• _AIM OF THE TASK_: Each line in the entries that has the word "agent" has to be copied.

Collected data entries:
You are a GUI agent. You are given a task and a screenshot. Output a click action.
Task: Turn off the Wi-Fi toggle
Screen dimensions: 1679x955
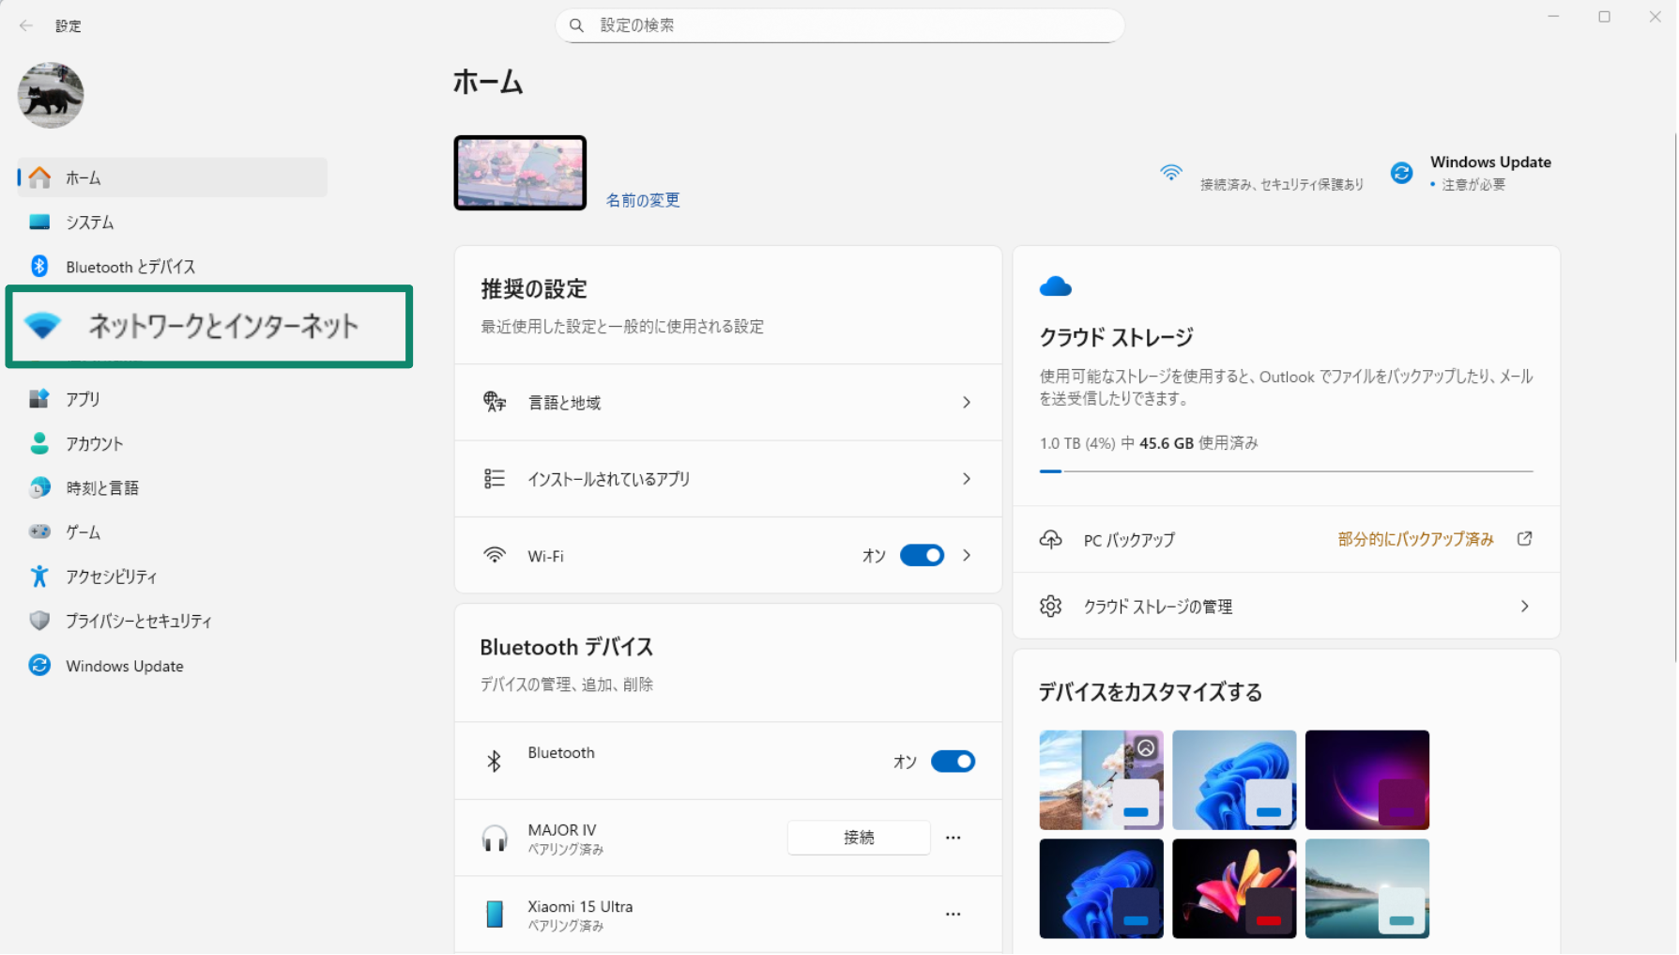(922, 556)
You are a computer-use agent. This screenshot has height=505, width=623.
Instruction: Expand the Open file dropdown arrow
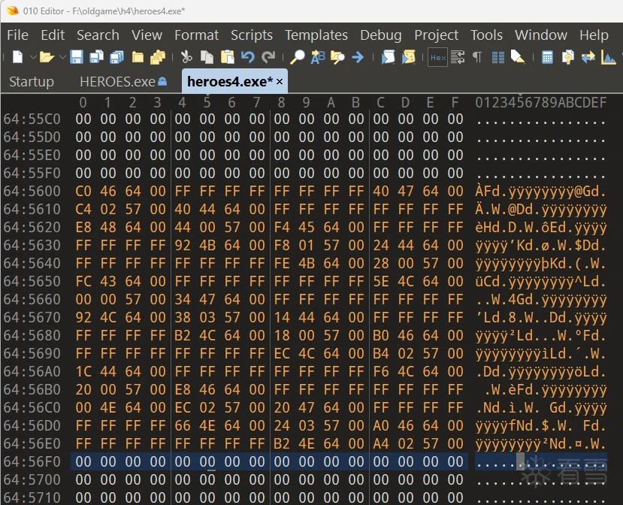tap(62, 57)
==
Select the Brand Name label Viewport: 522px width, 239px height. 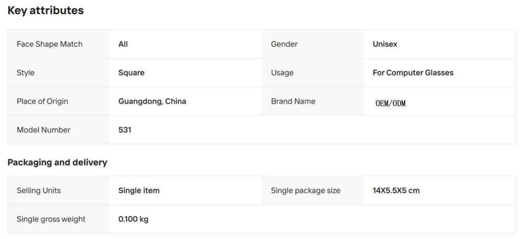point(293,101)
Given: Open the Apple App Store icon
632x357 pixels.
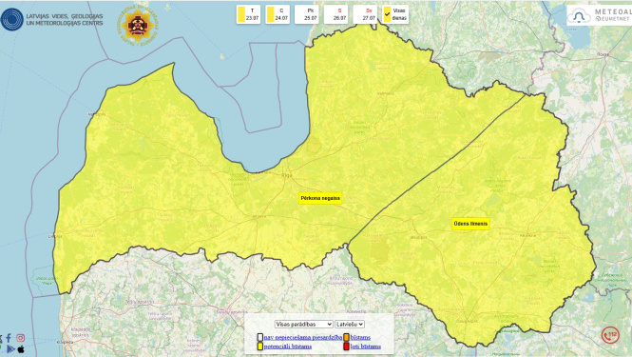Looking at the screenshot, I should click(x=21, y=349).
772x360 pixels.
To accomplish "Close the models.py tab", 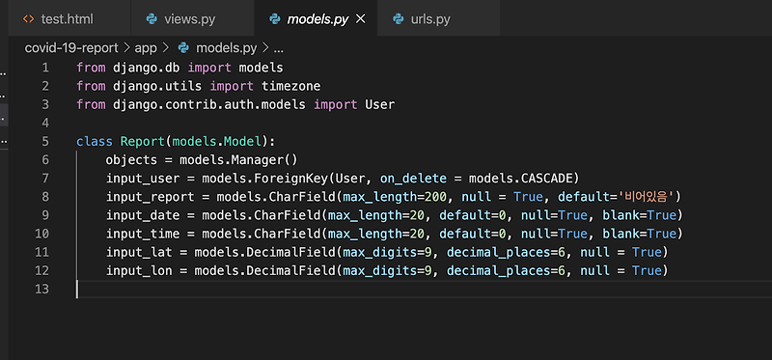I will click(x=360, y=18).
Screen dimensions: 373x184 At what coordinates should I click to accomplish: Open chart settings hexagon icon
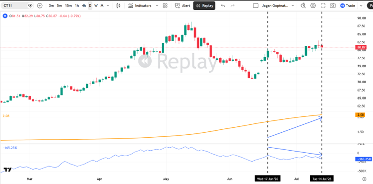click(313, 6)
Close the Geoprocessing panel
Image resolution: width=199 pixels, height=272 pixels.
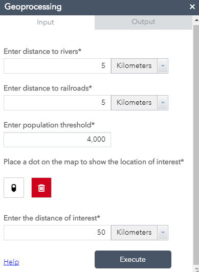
* * *
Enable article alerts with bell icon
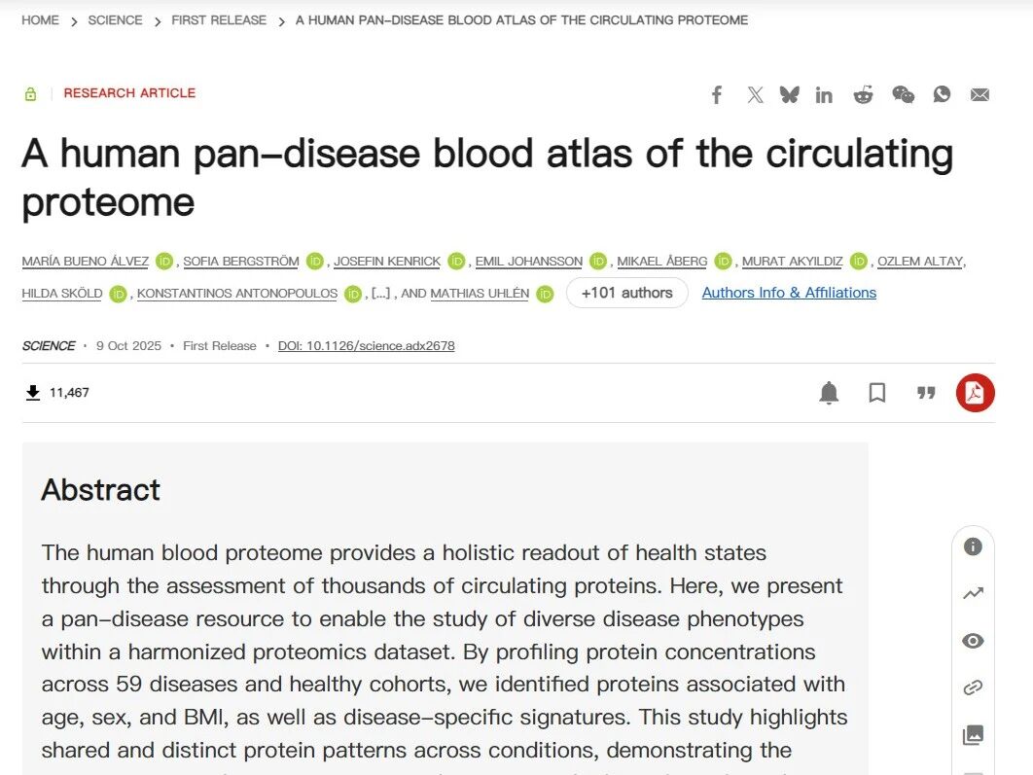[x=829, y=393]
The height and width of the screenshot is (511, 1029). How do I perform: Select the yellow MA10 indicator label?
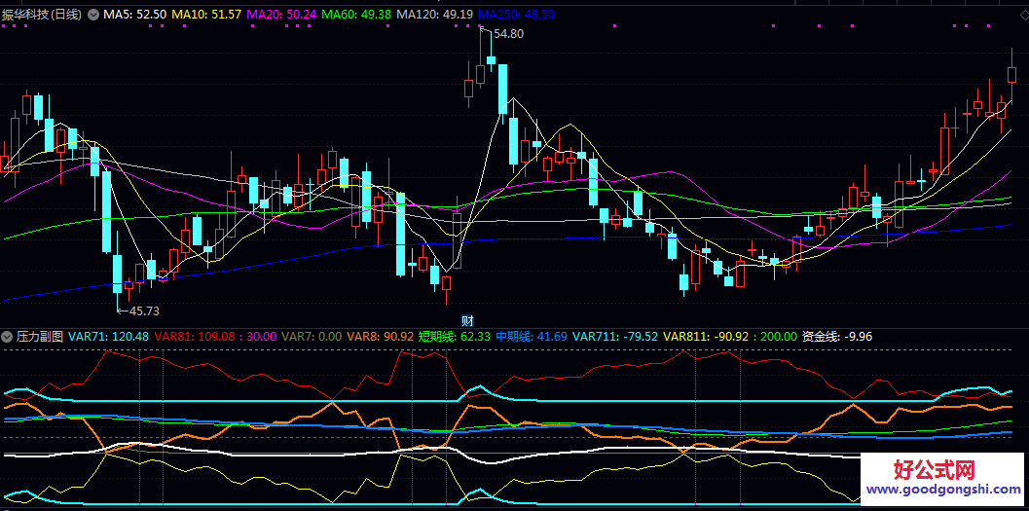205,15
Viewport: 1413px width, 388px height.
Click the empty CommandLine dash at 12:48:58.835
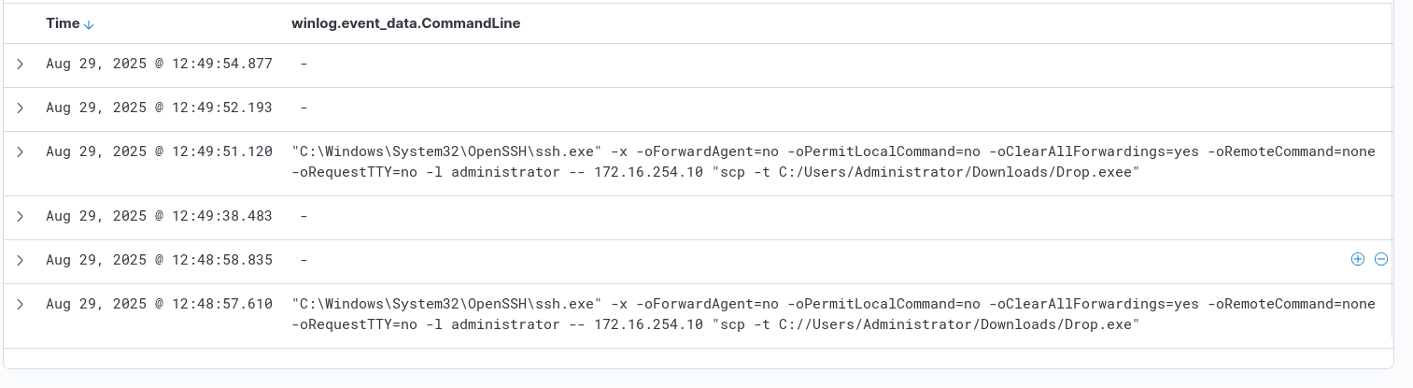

• _FINAL ANSWER_:
You are a GUI agent. You are given a task and a screenshot. Output a click action.
You are a computer-use agent. This screenshot has height=505, width=623.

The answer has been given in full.